Is it such a mad idea that publishers just hire writers to write what they want to sell?


  • I want to make some comparison to anthologies or other short fiction markets, but I can't seem to get my thoughts in order. Anyone care to add something like that to the discussion?
  • nextread
    Well I leave you alone for a day and look what happens?

    Thanks Simon and Julie for giving the 'inside' view. And for Martin for highlighting that it happens in other parts of the industry.

    Interestingly the view of authors varies. Thanks for popping over.

    I can't think of much more to add. Though here a couple of things.

    Frank, I guess the question is do readers want to constantly be starting from scratch? And do publishers want to be selling something established or something 'new' all the time? And some authors it seems don't run out ideas in their own universes - Jim Butcher, Charlaine Harris, Terry Pratchett, Robert Rankin to name a couple.

    What I did find interesting is that idea that constraints kill creativity. I don't see how that is the case. How many myth retellings have there been? How man stories have come from the same source and the same basic bones? They are hardly start form an original place but the spark of the author is what makes it.

    If most readers buy 'mainstream fantasy' then it's up to the author to take those essential building blocks and turn them into something that the reader can identify with and then be challenged and excited by.

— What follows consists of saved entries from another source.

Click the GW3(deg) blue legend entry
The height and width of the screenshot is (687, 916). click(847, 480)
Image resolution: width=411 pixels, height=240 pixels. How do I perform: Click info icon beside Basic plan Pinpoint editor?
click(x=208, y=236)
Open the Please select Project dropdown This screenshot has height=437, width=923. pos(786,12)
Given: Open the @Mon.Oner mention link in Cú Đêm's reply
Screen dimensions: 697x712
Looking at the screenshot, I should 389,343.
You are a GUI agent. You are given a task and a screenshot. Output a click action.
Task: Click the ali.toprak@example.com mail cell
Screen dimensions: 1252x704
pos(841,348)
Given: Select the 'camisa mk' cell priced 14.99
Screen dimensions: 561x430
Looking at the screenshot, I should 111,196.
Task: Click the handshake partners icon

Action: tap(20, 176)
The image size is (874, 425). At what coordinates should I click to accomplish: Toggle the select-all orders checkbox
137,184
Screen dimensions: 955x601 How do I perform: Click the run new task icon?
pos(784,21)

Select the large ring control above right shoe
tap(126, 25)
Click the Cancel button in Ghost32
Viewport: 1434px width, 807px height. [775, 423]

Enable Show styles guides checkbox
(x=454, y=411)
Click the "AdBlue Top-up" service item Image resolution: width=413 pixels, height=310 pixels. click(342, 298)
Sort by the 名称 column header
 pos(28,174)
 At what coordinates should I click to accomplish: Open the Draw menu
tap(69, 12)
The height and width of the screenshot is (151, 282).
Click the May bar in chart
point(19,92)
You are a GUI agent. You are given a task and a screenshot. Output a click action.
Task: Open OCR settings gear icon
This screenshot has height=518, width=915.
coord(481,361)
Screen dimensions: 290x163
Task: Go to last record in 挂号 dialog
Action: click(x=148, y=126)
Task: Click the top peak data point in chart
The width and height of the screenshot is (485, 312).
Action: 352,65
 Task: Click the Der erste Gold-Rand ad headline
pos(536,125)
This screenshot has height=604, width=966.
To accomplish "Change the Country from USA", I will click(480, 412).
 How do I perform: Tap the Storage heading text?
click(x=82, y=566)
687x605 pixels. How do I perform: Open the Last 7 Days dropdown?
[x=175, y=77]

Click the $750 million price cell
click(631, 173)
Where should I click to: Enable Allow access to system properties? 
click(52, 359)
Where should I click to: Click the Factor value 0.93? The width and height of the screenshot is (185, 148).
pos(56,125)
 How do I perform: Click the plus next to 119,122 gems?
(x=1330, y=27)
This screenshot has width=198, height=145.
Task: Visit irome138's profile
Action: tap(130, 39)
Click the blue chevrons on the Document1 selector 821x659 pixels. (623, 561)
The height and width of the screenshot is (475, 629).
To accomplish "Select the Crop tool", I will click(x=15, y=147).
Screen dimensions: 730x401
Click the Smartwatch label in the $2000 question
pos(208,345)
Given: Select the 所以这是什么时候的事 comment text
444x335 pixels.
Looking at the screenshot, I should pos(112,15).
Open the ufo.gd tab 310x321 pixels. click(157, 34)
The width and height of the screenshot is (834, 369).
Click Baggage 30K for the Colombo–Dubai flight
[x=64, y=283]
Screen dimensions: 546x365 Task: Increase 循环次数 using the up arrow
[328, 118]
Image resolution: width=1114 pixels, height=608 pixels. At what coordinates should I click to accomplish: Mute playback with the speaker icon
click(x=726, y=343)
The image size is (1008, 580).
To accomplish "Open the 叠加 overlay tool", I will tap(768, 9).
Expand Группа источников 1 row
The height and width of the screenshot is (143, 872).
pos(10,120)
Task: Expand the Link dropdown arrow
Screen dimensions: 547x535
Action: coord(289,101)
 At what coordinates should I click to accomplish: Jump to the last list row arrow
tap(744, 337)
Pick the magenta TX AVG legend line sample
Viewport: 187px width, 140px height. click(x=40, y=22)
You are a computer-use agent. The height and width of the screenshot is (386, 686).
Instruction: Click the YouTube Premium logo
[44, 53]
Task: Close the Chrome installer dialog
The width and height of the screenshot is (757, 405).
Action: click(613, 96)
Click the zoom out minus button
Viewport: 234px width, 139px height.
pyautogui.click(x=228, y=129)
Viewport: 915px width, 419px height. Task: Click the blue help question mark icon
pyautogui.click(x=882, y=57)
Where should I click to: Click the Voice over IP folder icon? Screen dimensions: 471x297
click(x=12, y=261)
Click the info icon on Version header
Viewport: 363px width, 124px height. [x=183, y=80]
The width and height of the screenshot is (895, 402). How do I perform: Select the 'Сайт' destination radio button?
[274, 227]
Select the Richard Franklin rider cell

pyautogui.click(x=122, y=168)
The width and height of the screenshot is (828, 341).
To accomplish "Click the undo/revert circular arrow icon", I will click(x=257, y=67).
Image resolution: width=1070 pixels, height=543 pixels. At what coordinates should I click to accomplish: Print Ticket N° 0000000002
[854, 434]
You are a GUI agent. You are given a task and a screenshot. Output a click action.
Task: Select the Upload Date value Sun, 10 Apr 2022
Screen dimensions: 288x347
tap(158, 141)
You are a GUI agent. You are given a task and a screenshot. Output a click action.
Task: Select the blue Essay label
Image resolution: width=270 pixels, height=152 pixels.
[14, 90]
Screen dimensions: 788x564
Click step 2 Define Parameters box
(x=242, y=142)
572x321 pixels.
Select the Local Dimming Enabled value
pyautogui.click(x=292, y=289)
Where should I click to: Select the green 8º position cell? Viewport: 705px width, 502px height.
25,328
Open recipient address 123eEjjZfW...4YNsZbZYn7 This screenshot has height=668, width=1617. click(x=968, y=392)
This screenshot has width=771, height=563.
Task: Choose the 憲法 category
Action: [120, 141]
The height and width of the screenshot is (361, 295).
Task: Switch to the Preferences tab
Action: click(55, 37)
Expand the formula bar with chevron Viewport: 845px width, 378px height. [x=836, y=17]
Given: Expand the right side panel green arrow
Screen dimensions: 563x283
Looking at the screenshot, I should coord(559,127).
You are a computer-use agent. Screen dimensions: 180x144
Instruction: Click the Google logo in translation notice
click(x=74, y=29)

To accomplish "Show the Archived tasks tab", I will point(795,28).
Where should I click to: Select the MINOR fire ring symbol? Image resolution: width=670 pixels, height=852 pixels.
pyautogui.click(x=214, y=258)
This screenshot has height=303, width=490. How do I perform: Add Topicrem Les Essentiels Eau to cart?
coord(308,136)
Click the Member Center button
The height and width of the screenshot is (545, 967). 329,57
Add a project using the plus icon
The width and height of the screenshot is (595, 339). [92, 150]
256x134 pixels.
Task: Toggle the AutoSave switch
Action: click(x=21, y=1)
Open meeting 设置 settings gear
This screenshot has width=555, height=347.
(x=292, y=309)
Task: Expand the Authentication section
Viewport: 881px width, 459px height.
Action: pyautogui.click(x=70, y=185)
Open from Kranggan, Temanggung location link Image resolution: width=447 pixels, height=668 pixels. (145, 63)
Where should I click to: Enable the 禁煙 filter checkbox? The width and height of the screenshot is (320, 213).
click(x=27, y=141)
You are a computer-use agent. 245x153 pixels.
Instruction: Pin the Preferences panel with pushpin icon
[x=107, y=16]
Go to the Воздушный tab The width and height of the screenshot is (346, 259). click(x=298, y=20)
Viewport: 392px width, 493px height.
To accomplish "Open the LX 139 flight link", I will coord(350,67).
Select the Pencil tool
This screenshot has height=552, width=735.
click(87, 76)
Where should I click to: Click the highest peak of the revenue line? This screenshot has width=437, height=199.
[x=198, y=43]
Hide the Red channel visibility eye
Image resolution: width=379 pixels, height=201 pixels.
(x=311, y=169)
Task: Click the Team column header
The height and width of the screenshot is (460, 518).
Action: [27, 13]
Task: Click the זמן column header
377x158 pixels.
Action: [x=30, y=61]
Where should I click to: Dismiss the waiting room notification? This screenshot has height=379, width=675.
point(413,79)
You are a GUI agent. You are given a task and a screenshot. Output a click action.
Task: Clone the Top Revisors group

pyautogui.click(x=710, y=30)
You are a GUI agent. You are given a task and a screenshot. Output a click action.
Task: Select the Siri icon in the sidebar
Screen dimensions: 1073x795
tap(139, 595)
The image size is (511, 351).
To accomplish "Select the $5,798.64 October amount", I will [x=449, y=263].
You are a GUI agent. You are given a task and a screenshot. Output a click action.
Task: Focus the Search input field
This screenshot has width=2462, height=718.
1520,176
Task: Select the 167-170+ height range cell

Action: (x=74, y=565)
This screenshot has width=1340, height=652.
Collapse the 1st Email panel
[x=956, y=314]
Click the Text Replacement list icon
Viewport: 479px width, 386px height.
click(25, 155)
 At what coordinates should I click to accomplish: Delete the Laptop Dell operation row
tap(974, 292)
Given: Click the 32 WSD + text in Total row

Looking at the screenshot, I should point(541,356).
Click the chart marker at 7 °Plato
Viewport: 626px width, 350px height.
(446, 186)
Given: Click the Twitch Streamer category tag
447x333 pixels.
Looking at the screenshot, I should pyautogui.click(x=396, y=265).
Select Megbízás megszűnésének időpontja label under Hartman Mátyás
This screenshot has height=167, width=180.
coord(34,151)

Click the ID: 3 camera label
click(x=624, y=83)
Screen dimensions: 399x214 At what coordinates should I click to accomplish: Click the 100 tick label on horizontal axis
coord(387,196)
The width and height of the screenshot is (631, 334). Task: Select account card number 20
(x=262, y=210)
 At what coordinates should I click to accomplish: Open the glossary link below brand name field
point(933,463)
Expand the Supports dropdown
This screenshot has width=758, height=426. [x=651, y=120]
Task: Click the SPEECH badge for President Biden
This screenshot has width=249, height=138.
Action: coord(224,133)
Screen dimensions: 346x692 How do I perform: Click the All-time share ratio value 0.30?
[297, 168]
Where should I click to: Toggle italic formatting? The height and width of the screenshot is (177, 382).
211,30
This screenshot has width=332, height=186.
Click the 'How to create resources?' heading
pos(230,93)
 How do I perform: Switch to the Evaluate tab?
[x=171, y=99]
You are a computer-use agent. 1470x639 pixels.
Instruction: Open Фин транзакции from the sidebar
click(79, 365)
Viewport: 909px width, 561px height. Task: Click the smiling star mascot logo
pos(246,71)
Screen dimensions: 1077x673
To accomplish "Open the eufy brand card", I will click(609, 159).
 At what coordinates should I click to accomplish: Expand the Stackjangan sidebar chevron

    Though I still do think that there must be a way of helping struggling writers find a better path to publication - a sort of market guide - for reference if nothing else...

    Thanks again everyone.
  • I do think that a lot of publishers are putting a pressure on authors to write more than one novel, but at least publish 3-5 books in series. And in that perspective I believe that publishers are more than willing to guide or push the author to write books that are more mainstream fantastic literature. Perhaps the author would rather like to "invent a new universe" instead of writing about in 3-9 books...
  • Simon
    'publishers are more than willing to guide or push the author to write books that are more mainstream fantastic literature'

    - that just might be because that's what most readers want. Less mainstream fantastic literature is, by definition, less commercial than more mainstream fantastic literature. That's not to say it shouldn't be published but it is to say it won't sell as well. There's no publisher led conspiracy against quirky fantasy here.
  • I do think that a lot of publishers are putting a pressure on authors to write more than one novel, but at least publish 3-5 book in series. And in that perspective I believe that publishers are more than willing to guide or push the author to write books that are more mainstream fantastic literature. Perhaps the author would rather like to "invent a new universe" instead of writing about in 3-9 books...
  • jimjankus
    To get the right answer, you must ask the right question. You ask a good question, but it is flawed because of the word "hire" to mean or assume that writers work for publishers. Maybe some kinds of writers work for some kinds of publishers. A writer of a science fiction novel, for example, is usually not employed by the publisher. The publisher is a service used by the writer, and that makes the writer a customer of the service. It is not logical for a service to limit the number of customers, especially those who are producing the products. It is likewise not logical for the service to limit the number of products. As is, the publisher is not the only service in the process. There is also the distributor. Then there are the bookstores or websites selling the products in various forms - hard cover, paperbacks, ebooks. The ultimate customers are the readers of course who are buying the books as products. Many major publishers limit the number of books published each year, as if publishing more titles will reduce sales of current titles in a flooded market. I believe in freedom of choice. Let the market be flooded. Not all writers can make a living writing anyway, so it is best to have a second profession to pay the bills. To answer your question, as is, writers should be free to write whatever they want. It is good for publishers to keep writers informed about what is currently popular and in demand out in the market. So while it is good to write something NEW or whatever you want to write, it is also good to write what the readers are looking to buy and read if you want to pay your bills.
  • DavidC
    It's what they do now anyway, through selection rather than request. Anyone who's had an editor turn them down (as I have) because a book won't sell, regardless of story quality, knows this.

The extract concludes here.